Task to complete:
The answer is to consist only of an exact retyping of the lines from the one containing "The height and" to the end of the entries, without pictures.

Pixel coordinate grounding data
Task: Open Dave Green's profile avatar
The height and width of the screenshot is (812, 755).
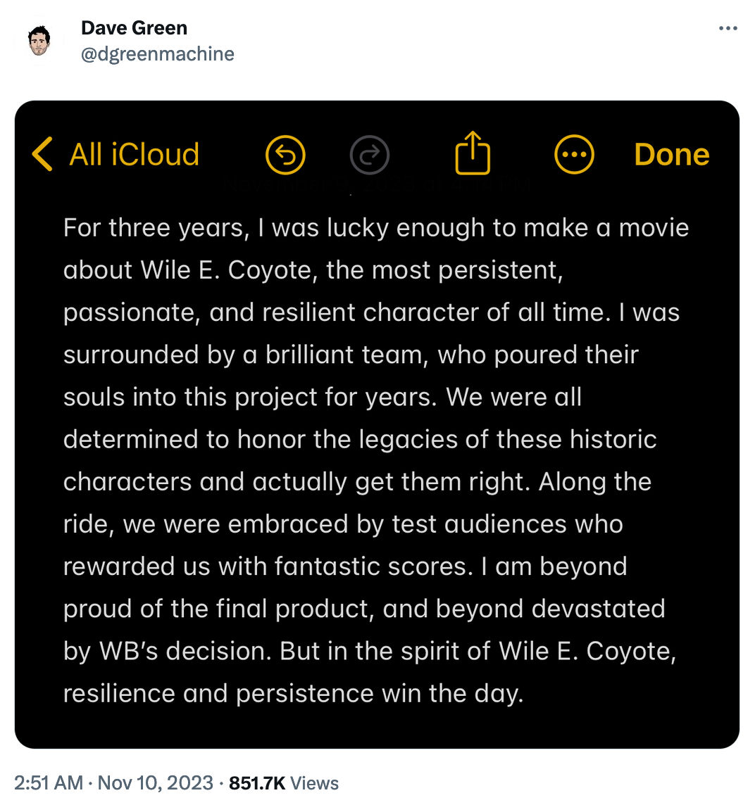Action: pyautogui.click(x=39, y=41)
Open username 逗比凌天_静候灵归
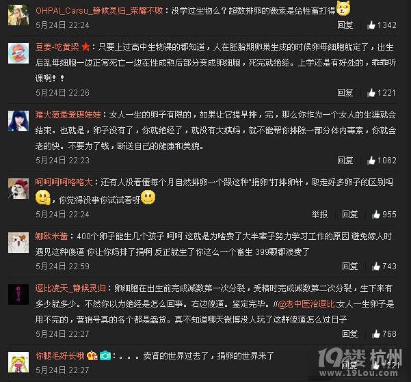This screenshot has width=411, height=382. tap(70, 288)
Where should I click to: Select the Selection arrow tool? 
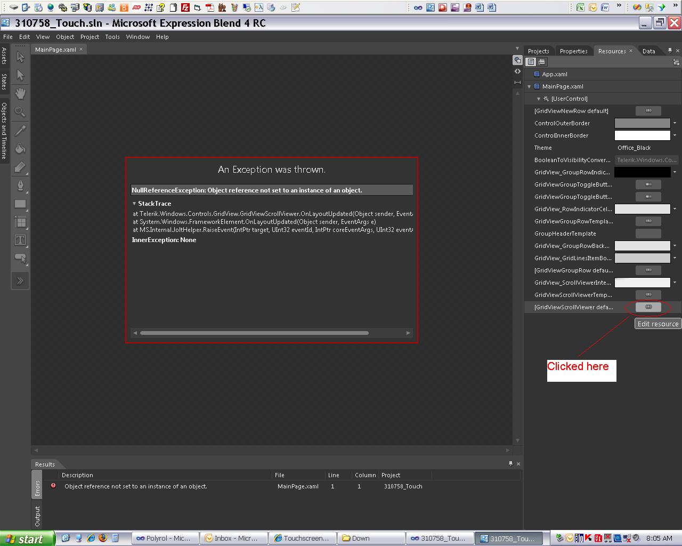pos(20,57)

Exercise result:
The height and width of the screenshot is (812, 755).
Action: pyautogui.click(x=39, y=41)
Open username 逗比凌天_静候灵归
This screenshot has width=411, height=382. tap(70, 288)
Where should I click to: Select the Selection arrow tool? 
pos(20,57)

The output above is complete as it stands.